FreeBSD 9, PHP 5.3.x 
I need setup driver or extension which is able working with Oracle 11g. Anybody know how do it?
In PHP 5.2.3 been port like php-oci8 but I did not saw this port at the FreeBSD 9.  

Anybody know how starting work with Oracle 11g from PHP 5.3.x at FreeBSD 9 ???
Thanks!!!


----------



## zhoopin (Aug 14, 2012)

It seems that there's no supports for lang/php5-oci??? port, that's compatible with the PHP 5.3.x.


----------



## igor_l (Aug 14, 2012)

did you compile this module under freebsd?


----------



## igor_l (Aug 15, 2012)

I need some driver's oracle which is able to connect to oracle it doesn't metter how ? I used unixODBC but not work.
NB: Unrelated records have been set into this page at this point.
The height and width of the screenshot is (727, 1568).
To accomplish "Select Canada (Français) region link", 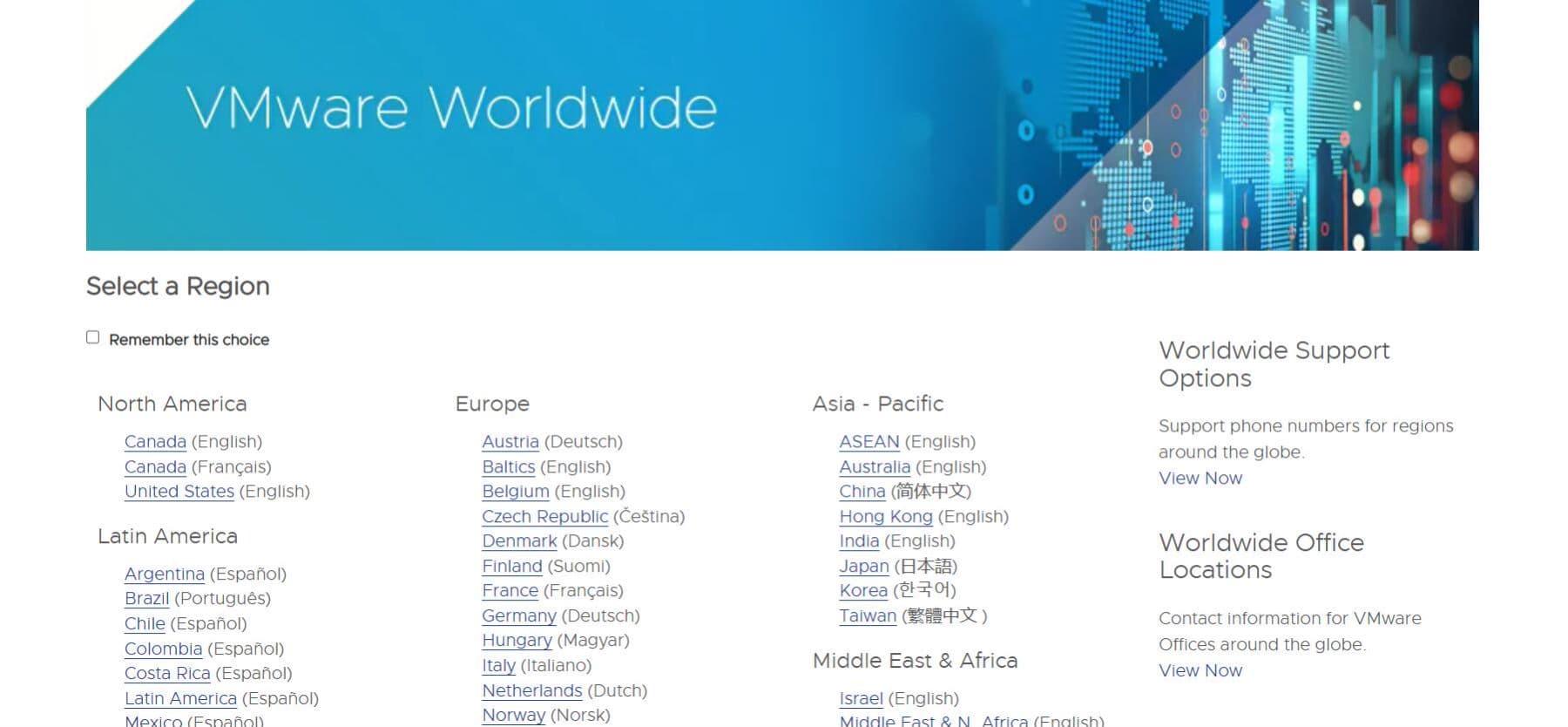I will [155, 467].
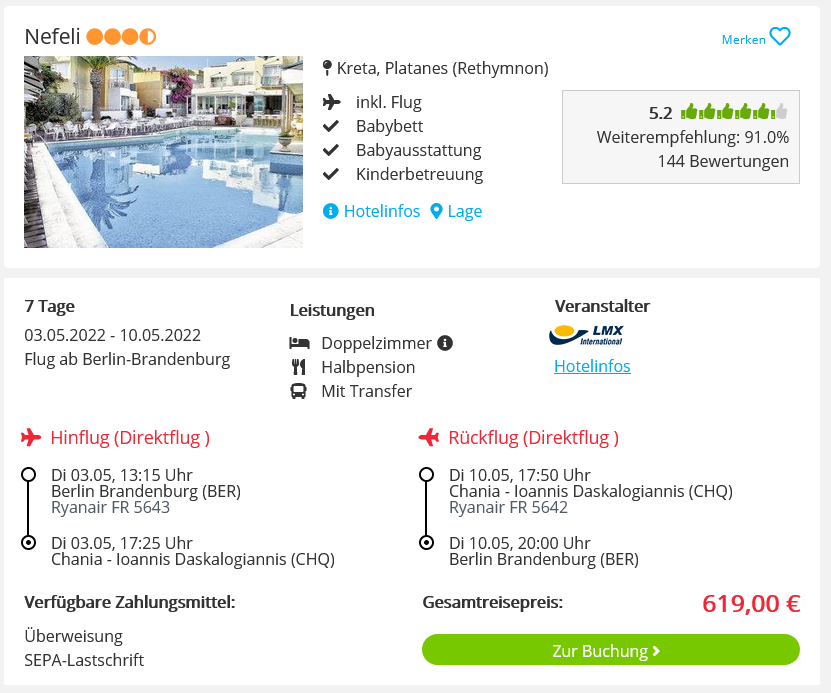The image size is (831, 693).
Task: Click the Babyausstattung checkmark
Action: pyautogui.click(x=331, y=150)
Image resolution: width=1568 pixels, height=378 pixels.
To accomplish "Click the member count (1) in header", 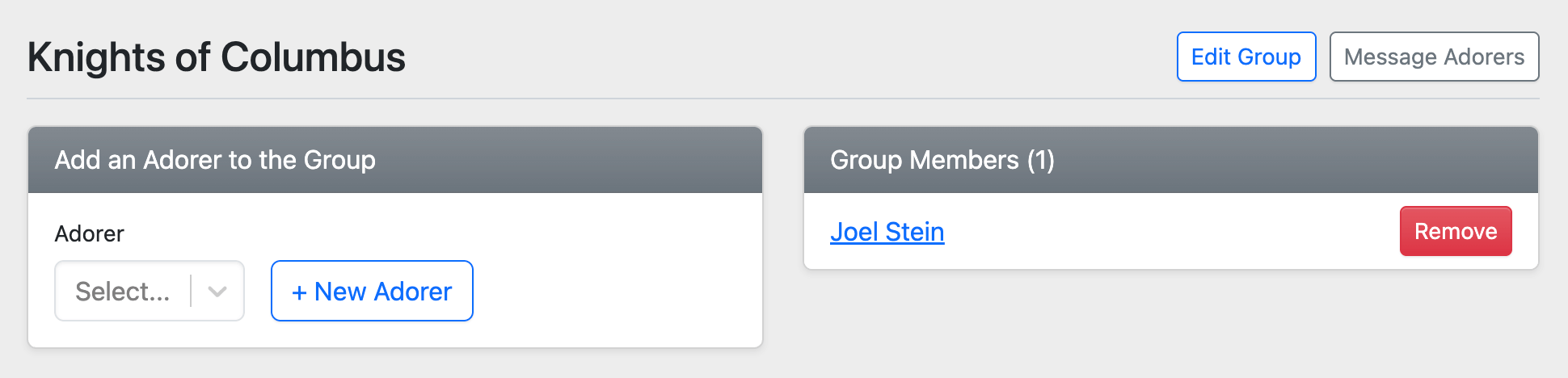I will pos(1041,160).
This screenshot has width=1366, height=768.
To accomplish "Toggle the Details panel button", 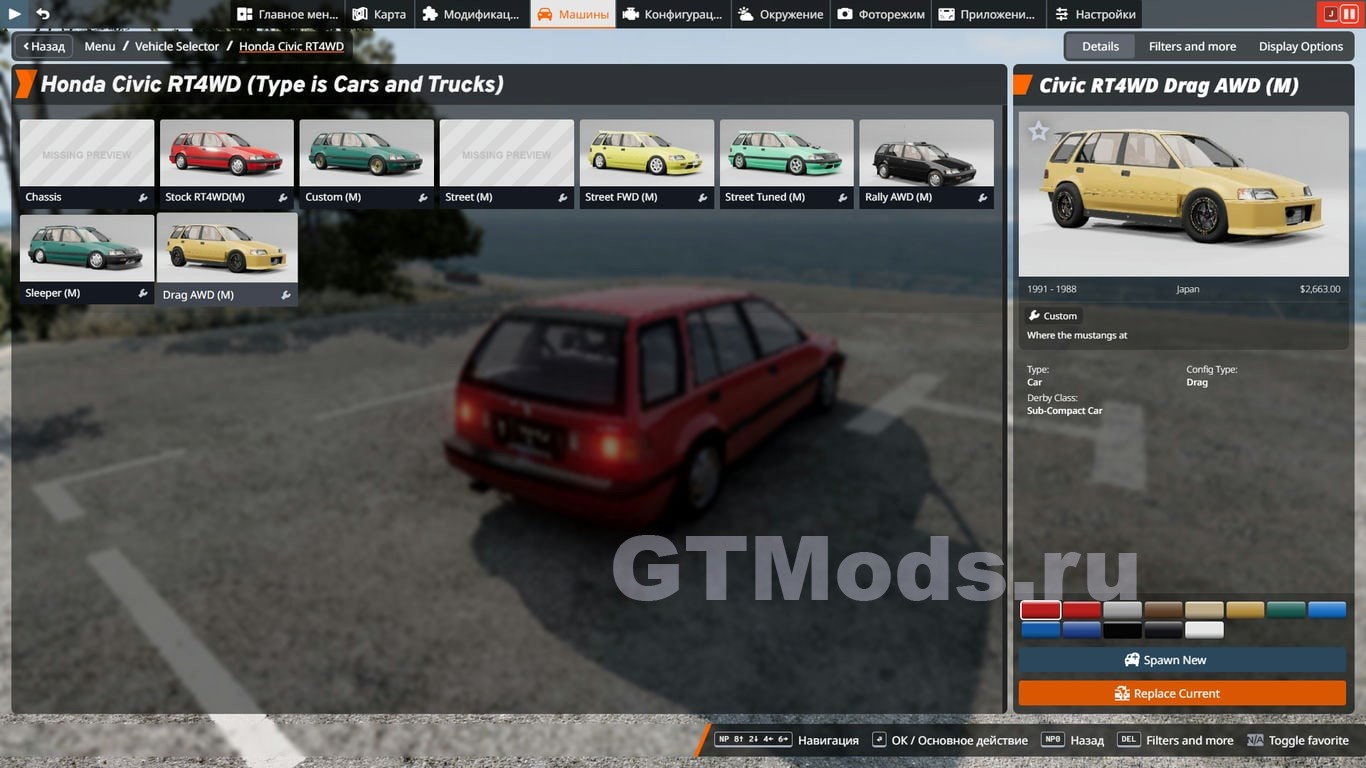I will 1100,46.
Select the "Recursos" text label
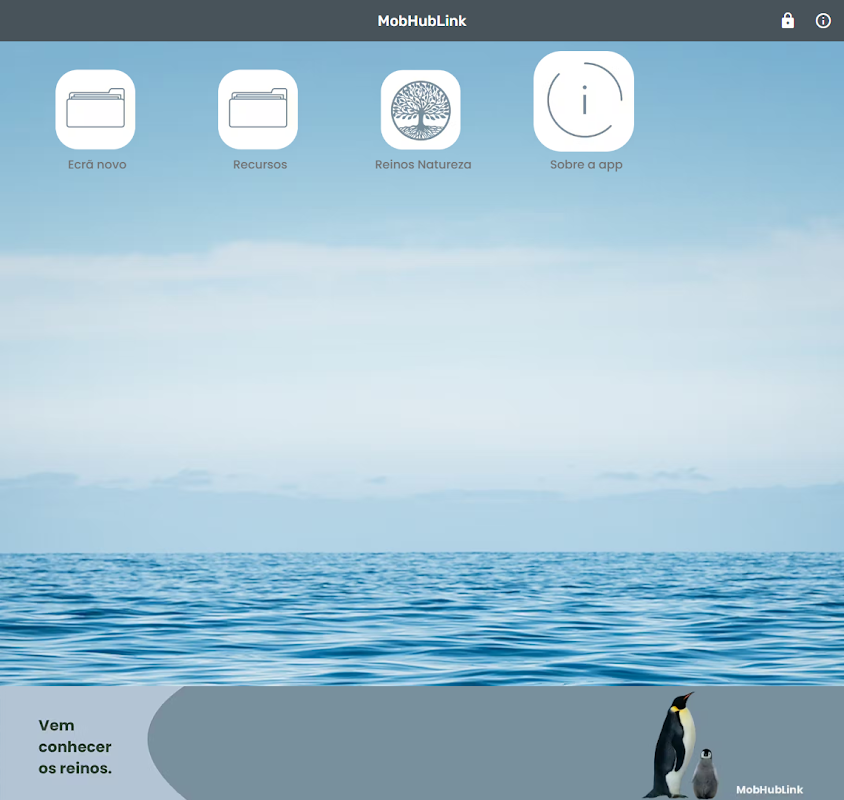844x800 pixels. click(x=260, y=164)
Error : Bus error .....


----------



## swirling_vortex (Aug 16, 2012)

Some reading seems to show that OCI8 was dropped at PHP 5.3. If you need it, you'll have to install the php52 port.


----------



## kpa (Aug 16, 2012)

This suggests that it's possible to use OCI8 with PHP 5.3. (I know next to nothing about OCI8, I just used the search on php.net )
http://fi2.php.net/manual/en/book.oci8.php

Maybe it's just down to updating the FreeBSD port to PHP5.3?


----------



## igor_l (Aug 21, 2012)

*not solved*

My problem is didn't solved but i solve it by another. I created geterogeneus connection from oracle to postgresql. 
Thanks for all.


----------